We have a 4,392 meter mountain nearby. The top is almost always covered in ice and snow. This mountain always shows up on radar. As does a different mountain at 6,194 meters that is almost continuously locked in ice, snow and arctic conditions. Although I have no Antarctic experience with radar, I would be shocked if there is something in that environment that would mask solid rock/ice/snow from radar. Before I had EGPWS (enhanced ground proximity warning system) available I used the radar in IMC during approach or in the vicinity of terrain to avoid running into hard stationary things in front of me I couldn’t see-but the radar does.
I had a colleague killed in a CFIT accident. He was the PIC of a commuter flight; the aircraft had a functioning radar but no GPWS. He flew the plane into a ridge taking himself, his FO and 19 passengers out.
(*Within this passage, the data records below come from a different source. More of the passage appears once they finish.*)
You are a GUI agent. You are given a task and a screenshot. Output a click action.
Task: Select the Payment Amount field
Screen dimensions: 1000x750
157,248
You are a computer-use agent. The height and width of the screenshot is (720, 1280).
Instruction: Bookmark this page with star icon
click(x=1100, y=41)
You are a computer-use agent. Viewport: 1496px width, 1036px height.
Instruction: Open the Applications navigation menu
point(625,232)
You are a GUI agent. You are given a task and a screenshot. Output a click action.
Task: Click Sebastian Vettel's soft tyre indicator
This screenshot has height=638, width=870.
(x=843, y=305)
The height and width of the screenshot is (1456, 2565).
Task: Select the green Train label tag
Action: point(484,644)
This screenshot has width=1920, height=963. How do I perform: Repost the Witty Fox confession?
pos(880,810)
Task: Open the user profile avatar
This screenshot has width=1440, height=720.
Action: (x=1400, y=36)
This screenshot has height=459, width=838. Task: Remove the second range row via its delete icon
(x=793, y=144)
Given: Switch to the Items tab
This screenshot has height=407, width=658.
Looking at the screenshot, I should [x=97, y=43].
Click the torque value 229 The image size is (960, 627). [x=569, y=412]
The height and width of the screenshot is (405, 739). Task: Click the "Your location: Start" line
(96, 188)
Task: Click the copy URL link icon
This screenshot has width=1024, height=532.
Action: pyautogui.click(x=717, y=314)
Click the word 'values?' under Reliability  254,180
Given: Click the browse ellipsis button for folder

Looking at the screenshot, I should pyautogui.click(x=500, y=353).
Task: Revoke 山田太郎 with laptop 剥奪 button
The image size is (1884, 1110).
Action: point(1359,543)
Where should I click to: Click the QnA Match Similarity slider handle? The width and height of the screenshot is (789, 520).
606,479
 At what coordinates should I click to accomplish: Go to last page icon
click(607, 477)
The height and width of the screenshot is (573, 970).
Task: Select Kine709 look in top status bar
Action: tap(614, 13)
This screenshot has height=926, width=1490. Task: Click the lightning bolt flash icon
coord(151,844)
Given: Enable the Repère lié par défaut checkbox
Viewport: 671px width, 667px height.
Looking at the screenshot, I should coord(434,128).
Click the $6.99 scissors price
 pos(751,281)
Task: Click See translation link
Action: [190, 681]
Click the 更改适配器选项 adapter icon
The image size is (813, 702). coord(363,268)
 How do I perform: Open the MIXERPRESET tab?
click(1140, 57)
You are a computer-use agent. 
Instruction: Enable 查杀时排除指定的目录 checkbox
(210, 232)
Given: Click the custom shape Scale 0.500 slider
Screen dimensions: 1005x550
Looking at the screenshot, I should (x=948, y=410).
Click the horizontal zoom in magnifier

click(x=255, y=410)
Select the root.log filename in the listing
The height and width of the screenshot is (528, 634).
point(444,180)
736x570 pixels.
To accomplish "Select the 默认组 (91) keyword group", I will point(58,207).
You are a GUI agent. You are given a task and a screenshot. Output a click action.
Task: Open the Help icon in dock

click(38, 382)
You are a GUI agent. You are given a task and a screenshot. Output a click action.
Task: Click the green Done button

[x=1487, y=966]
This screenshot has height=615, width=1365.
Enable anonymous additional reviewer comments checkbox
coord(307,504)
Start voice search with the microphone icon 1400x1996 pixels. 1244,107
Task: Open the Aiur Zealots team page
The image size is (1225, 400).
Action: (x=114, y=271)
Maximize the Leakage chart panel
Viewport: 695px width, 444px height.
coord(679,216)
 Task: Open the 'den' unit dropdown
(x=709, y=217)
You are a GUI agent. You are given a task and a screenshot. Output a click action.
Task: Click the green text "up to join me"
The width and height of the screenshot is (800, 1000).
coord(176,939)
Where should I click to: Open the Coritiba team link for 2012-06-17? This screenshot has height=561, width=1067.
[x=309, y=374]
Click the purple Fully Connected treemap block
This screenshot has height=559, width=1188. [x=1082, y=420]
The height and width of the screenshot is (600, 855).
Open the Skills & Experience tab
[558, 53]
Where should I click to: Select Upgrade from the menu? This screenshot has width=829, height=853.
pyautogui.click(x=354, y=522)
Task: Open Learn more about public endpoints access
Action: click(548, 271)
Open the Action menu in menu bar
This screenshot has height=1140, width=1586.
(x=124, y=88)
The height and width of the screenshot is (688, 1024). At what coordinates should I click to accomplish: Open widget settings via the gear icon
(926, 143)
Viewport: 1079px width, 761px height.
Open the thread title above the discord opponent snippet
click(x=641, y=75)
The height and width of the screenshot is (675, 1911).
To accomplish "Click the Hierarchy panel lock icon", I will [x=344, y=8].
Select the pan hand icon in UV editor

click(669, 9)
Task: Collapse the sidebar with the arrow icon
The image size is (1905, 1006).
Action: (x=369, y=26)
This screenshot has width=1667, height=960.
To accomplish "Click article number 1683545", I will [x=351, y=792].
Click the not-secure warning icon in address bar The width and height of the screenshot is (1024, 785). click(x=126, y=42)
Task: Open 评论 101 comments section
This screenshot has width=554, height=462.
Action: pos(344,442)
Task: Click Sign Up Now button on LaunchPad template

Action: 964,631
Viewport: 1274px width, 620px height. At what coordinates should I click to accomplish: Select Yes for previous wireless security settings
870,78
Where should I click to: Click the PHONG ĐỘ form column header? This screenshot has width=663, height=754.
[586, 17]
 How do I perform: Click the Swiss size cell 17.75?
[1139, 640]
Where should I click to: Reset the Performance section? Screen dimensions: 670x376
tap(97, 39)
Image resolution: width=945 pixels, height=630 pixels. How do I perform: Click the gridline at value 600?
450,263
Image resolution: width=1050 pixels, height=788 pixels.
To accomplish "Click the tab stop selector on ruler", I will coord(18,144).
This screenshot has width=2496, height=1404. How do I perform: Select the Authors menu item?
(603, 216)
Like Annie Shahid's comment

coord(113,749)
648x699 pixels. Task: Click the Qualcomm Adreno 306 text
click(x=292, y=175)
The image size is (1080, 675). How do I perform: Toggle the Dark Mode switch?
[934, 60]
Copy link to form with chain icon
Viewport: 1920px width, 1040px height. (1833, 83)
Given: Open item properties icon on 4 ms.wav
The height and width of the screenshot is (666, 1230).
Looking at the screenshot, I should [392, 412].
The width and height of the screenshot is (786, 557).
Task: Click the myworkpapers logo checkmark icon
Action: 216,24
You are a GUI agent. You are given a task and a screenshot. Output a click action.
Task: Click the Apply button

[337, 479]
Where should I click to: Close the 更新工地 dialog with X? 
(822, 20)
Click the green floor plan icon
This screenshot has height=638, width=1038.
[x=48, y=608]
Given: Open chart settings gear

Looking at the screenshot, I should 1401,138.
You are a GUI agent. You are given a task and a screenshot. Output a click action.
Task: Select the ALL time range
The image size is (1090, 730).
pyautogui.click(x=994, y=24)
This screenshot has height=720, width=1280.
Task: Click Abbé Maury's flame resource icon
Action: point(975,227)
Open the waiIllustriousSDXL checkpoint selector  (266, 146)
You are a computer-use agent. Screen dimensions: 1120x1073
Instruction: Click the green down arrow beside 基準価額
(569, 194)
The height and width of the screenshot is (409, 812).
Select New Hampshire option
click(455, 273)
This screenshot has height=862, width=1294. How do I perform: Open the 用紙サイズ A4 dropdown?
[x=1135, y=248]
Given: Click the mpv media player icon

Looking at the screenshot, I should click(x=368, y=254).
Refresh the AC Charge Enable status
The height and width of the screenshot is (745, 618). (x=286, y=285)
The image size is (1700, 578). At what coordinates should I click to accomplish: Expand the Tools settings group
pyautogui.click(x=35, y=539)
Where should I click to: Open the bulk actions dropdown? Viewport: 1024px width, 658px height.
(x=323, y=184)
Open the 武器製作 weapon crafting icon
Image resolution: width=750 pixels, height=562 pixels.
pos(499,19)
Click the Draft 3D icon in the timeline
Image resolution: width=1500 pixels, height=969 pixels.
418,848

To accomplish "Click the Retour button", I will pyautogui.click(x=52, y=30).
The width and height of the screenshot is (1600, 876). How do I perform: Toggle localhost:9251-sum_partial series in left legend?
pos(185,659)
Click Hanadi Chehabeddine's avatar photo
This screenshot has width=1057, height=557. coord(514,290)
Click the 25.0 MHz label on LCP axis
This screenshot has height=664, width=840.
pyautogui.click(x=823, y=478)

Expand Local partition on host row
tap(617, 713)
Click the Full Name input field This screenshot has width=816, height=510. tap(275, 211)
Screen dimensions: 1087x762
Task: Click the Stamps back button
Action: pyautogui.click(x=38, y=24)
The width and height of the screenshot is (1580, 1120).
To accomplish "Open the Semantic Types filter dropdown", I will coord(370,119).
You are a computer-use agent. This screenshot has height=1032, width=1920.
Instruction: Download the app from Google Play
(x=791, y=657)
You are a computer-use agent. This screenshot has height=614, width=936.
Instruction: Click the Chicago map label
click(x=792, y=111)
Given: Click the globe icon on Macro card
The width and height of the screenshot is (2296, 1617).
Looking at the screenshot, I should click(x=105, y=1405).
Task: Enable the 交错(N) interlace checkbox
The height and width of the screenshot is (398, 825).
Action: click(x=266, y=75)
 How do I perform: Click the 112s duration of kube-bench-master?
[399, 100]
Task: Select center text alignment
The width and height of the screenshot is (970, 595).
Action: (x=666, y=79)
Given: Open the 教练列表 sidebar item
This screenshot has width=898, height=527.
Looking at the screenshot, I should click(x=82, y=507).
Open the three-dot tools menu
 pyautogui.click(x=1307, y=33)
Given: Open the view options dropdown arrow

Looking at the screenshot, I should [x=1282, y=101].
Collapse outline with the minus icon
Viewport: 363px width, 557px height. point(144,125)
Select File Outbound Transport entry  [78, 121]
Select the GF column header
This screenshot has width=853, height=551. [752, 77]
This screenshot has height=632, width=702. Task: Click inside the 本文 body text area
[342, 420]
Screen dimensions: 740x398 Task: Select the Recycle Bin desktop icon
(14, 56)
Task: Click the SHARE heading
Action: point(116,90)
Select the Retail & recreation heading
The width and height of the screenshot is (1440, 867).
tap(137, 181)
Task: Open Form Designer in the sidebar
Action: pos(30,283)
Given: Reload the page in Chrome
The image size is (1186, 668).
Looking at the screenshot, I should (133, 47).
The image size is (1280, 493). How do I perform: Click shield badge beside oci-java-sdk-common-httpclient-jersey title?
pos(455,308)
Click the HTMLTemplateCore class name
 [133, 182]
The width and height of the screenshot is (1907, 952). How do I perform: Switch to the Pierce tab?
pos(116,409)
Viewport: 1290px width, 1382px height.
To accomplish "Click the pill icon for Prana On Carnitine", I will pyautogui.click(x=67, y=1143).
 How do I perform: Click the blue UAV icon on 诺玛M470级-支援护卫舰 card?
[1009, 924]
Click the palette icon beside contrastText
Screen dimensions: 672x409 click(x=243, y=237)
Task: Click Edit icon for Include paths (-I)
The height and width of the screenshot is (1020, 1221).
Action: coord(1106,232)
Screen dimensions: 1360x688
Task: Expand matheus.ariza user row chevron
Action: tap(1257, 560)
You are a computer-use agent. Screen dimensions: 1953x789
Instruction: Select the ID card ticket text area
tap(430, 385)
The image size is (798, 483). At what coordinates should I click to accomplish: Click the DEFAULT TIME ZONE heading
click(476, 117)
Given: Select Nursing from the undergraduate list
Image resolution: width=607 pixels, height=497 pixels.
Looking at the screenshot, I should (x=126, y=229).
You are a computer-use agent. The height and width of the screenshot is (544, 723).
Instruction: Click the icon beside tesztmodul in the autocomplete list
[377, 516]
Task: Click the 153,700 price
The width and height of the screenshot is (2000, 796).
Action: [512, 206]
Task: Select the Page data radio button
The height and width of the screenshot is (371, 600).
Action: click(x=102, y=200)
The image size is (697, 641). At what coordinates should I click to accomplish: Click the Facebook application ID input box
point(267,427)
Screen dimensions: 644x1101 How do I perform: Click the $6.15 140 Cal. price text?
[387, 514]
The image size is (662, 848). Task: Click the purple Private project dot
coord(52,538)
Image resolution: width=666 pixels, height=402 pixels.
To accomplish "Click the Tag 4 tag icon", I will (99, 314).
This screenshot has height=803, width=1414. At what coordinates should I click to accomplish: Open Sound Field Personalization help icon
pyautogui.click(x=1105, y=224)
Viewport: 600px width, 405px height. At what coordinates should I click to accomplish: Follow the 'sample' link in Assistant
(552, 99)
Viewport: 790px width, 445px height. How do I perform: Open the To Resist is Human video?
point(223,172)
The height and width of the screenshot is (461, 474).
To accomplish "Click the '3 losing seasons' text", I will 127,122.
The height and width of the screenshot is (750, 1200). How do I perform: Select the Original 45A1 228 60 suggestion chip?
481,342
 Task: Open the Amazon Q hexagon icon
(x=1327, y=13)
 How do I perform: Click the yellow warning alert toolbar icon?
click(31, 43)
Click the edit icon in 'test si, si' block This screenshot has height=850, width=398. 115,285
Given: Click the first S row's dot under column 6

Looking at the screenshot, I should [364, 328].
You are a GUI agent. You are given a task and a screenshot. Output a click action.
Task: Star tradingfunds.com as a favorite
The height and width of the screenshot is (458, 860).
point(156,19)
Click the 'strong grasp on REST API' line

Radar was available but not used, VFR flight into IMC, darkness, violation of SOPs and regulations…….repeat of so many other accidents horribly tragic and senseless……… 21 dead people and a destroyed turboprob.
I had a colleague killed in a CFIT accident. He was the PIC of a commuter flight; the aircraft had a functioning radar but no GPWS. He flew the plane into a ridge taking himself, his FO and 19 passengers out. Radar was available but not used, VFR flight into IMC, darkness, violation of SOPs and regulations…….repeat of so many other accidents horribly tragic and senseless……… 21 dead people and a destroyed turboprob.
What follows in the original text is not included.